§ Testo di partenza
####################

Cibino 2018 Taverna Pane e Vino

€.24.90

Produttore: Taverna Pane e Vino

Regione: Toscana

Uvaggio: diverse varietà di Trebbiano maritato ai testucci con vigne di 60 anni.

Gradazione: 13% vol

Formato: 0,75L

Vinificazione: dopo aver dirasparto e pigiato, il mosto ha fermentato in un piccolo tino di acciaio a contatto con le bucce per una settimana. Tolte le bucce ha continuato la fermentazione in bianco per altri 10 giorni. Dopo la svinatura è stato lasciato maturare con le fecce fini per 6 mesi. Il vino non ha subito nè chiarifiche nè filtrazioni. All´imbottigliamento vengono aggiunti 5 mg/L di solforosa.

Bottiglie Prodotte: 300 da 0,75L

Solforosa Libera: 6,2 mg/l

Taverna Pane e Vino

Piccola realtà guidata dal Arnaldo Rossi della Taverna Pane e Vino di Cortona. "Ho sempre pensato che per giudicare il lavoro degli altri fosse necessario mettersi in gioco in prima persona, così dopo aver passato 17 anni a proporre vini naturali a Cortona nel mio ristorante ho ritenuto fosse giunto il momento di produrre un vino tutto mio".
La prima vigna è stata piantata nel 2004 in un piccolo appezzamento di 0,23 ettari nella Valle di Chio, una valle a pochi chilometri da Cortona ad una quota di 300 m.s.l.m su terreno misto di argilla e galestro. Vivendo da sempre in Toscana ha scelto il sangiovese, pensando di lanciare una sfida a chi in questi anni si è fatto ammaliare dai vitigni internazionali.

####################

§ Elenco dei dati
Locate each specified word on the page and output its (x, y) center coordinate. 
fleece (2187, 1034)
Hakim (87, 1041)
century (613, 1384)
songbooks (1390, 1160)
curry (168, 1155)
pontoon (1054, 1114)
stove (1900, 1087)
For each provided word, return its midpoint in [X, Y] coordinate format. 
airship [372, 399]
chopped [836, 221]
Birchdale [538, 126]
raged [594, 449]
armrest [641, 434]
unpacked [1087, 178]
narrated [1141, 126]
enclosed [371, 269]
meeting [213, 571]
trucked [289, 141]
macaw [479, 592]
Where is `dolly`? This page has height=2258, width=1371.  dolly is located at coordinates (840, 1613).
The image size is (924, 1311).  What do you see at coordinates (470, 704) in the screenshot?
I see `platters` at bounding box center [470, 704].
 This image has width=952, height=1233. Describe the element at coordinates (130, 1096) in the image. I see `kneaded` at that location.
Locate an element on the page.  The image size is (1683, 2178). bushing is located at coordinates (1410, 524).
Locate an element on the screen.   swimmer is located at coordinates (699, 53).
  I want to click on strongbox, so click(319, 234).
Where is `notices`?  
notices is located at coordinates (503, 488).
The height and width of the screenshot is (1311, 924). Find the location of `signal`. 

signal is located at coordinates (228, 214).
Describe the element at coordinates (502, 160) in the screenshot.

####################

§ Esercizi proposti
A) Puoi riscrivere la scheda del vino, tutto da "Uvaggio: diverse varietà" giù fino a "mg/L di solforosa.", scambiando "acciaio" con "cemento"?
B) Secondo la scheda del vino, per quanti mesi il vino è stato lasciato maturare con le fecce fini?
L'elenco non ha alcun ruolo in questo lavoro.

§ Risposte
A)
Uvaggio: diverse varietà di Trebbiano maritato ai testucci con vigne di 60 anni.

Gradazione: 13% vol

Formato: 0,75L

Vinificazione: dopo aver dirasparto e pigiato, il mosto ha fermentato in un piccolo tino di cemento a contatto con le bucce per una settimana. Tolte le bucce ha continuato la fermentazione in bianco per altri 10 giorni. Dopo la svinatura è stato lasciato maturare con le fecce fini per 6 mesi. Il vino non ha subito nè chiarifiche nè filtrazioni. All´imbottigliamento vengono aggiunti 5 mg/L di solforosa.

B) Per 6 mesi.